> [TASK BRIEF] With the pictures omitted, output word for word the lines from the one containing "Viewport: 442px width, 833px height." through the end of the records.

> [DATASET RECORDS]
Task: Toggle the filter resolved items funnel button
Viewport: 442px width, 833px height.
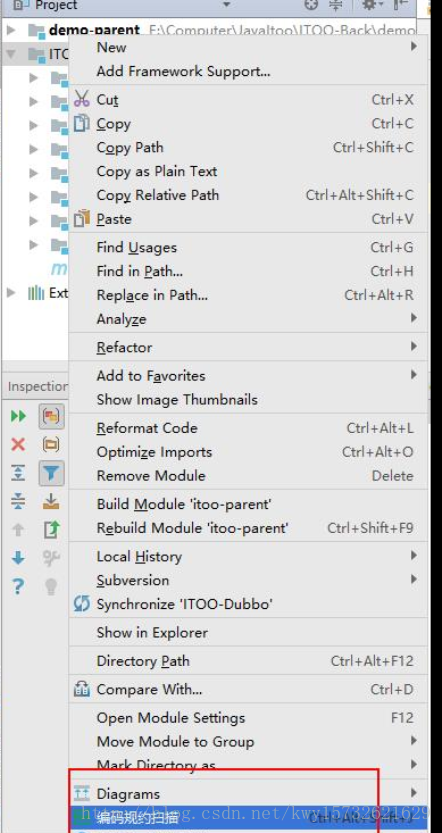Action: pyautogui.click(x=51, y=473)
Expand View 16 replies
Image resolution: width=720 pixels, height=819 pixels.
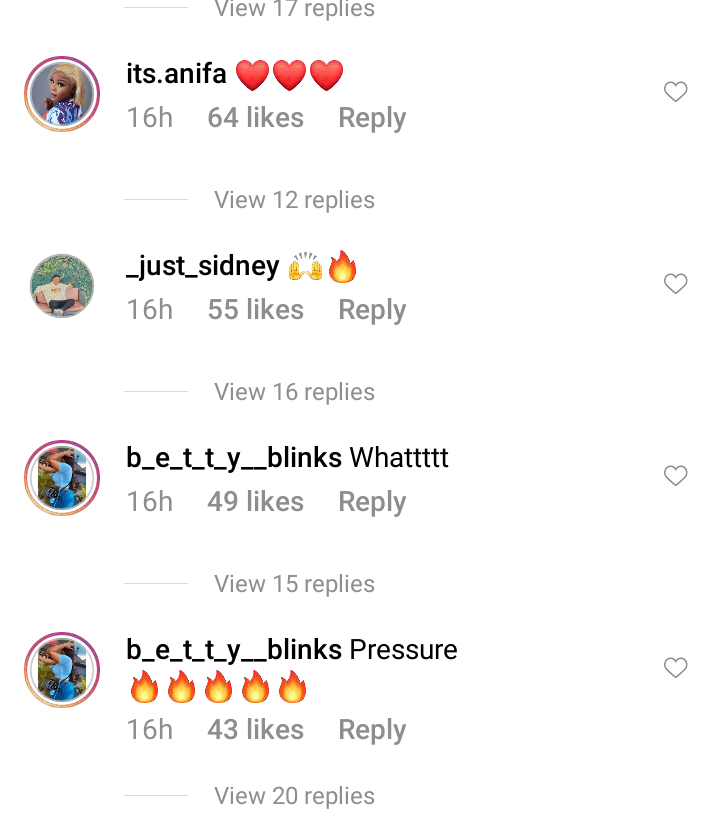[x=294, y=392]
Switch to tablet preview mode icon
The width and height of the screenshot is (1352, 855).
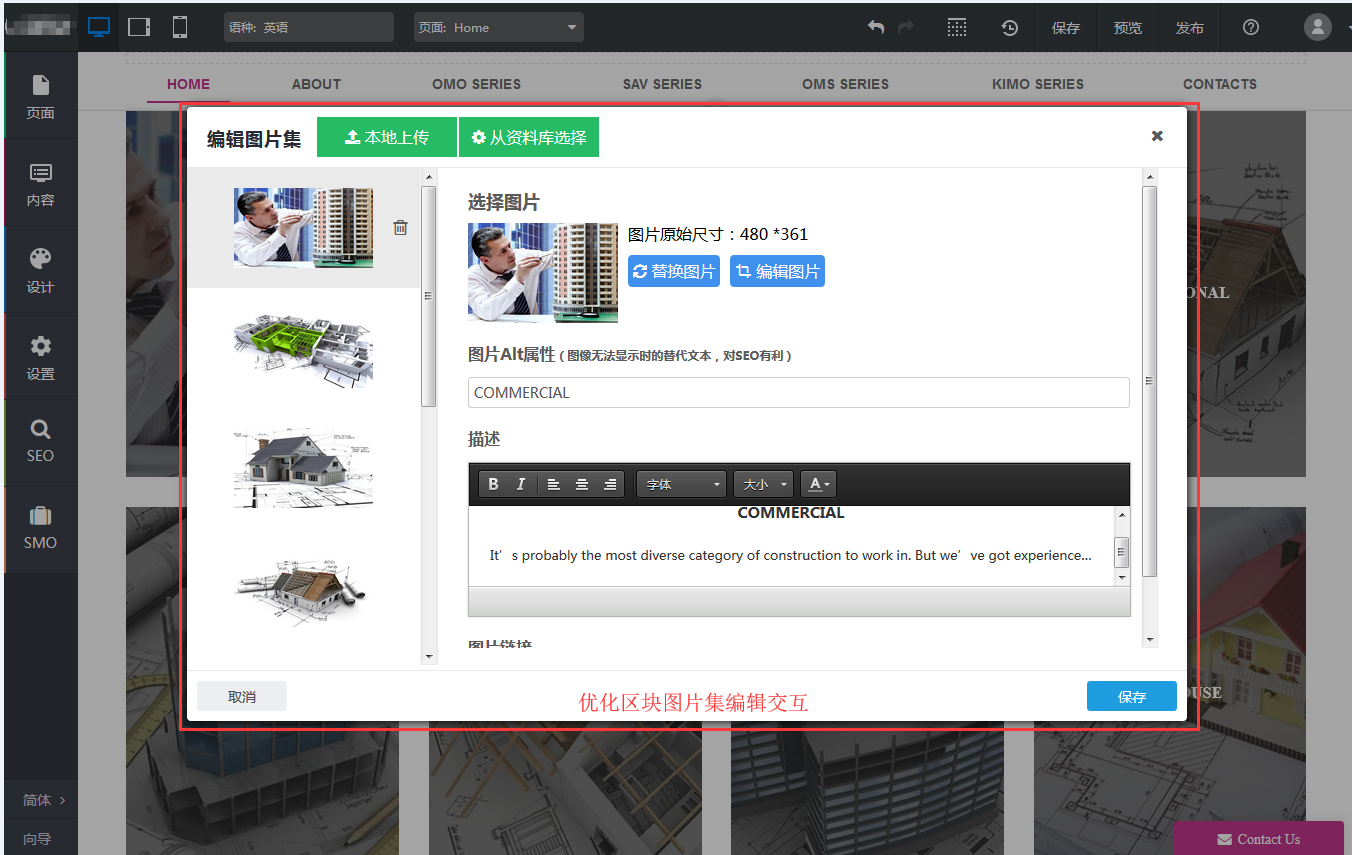coord(139,27)
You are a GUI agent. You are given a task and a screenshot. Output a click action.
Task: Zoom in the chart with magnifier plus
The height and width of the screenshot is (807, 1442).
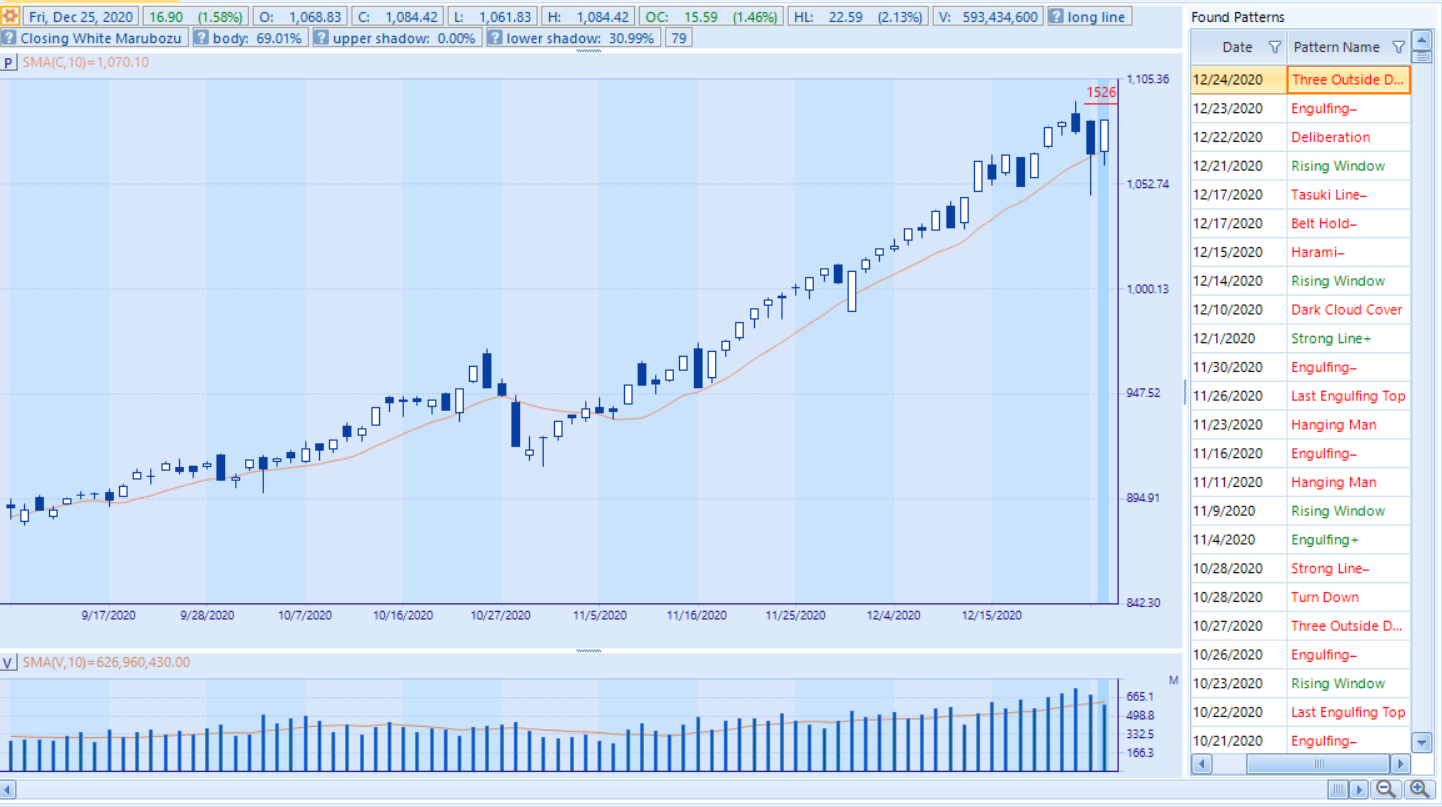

> [YOUR SOLUTION]
Viewport: 442px width, 833px height.
Action: pyautogui.click(x=51, y=473)
Expand View 16 replies
Image resolution: width=720 pixels, height=819 pixels.
[x=294, y=392]
Switch to tablet preview mode icon
The width and height of the screenshot is (1352, 855).
coord(139,27)
You are a GUI agent. You are given a task and a screenshot. Output a click action.
Task: Zoom in the chart with magnifier plus
The height and width of the screenshot is (807, 1442).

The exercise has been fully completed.